At the end of Yerba Loca canyon (a part of Yerba Loca Nature Reserve), 40 kilometers east from Santiago and 18 kilometers from the ranger's office at Villa Paulina,this is the traditional base camp, and recommended general camping place, for several climbs such as La Paloma (also called Altar) glacier and peak, and further hikes into the valley up to Plomo Mt.
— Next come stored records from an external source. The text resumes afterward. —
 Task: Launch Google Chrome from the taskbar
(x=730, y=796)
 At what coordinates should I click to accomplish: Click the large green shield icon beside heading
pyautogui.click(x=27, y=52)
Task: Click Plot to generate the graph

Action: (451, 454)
To reach here, an easy 7-8 hour hike in summer, that can be split into two very relaxed journeys, or a 2-day, harder hike in winter (depending on how much snow and ice is on the path) is necessary.
Updated Apr 19, 2004
Besides the expectable classical, high-altitude climbing, and trekking activities, ice climbing is very popular here, as this frozen cascade (seen here in its liquid state) is a must for every technical climber in central Chile.
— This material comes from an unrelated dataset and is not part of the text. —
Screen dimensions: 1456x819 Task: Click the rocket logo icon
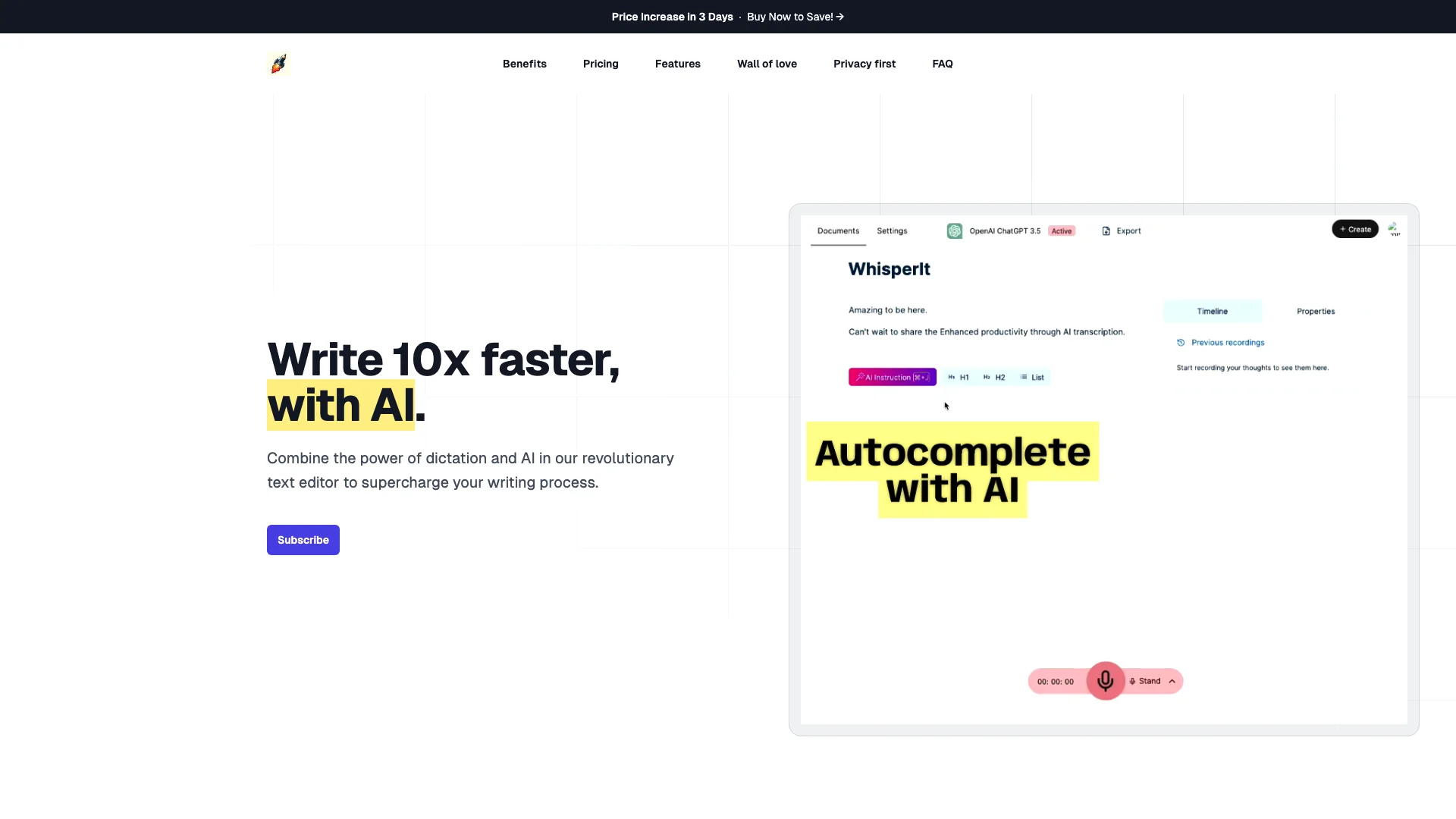(x=278, y=63)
In winter, and regardless of weather, is usual to find one or more teams of ice climbers setting their ropes, locking their bolts and pushing their friends into the ice for a day's climb.
If you ask any Chilean technical climber about this cascade, they will know what you're talking about.
Sometimes, to reach to it, or to get back, cross-country skis and/or racking plates are necessary, as the new fallen snow tends to be too soft, turning walking on it into a real wading (and exhausting) experience.
Written Apr 19, 2004
Address: Yerba Loca National Reserve
Favorite thing: At the end of the 4-kilometer dirt road that leads to Villa Paulina from the park's entrance, there's a camping ground with simple but nice features: tables, BBQ pits, toilets and showers, grassy and shaded places, and lovely wooden bridges to cross the streams that run in the pine-shaded area.
In summer, the area is bustling with weekend holidaymakers, but in autumn and winter it turns into a quiet, sometimes frozen, spot.
Fondest memory: Day walks into the canyon are easy to begin from here, as well as climbing one of the surrounding moderate-altitude peaks, such as the 3720-metre/12,200 ft Manchon ("Inkblot"), which takes around 8 hours for going and returning in summer (summit on S 33º13'56"/W 70º18'22")
But going for the day is a relaxing and rewarding experience as well: just tumbling down in the grass and watch the sky, or listening to the flowing stream is enough to make anybody feel good.
In the picture, I am standing at the main parking during a snowfall in July 2001.
Cars were unable to reach there, so it was necessary to walk the 4 kilometres back to the ranger's office and parking.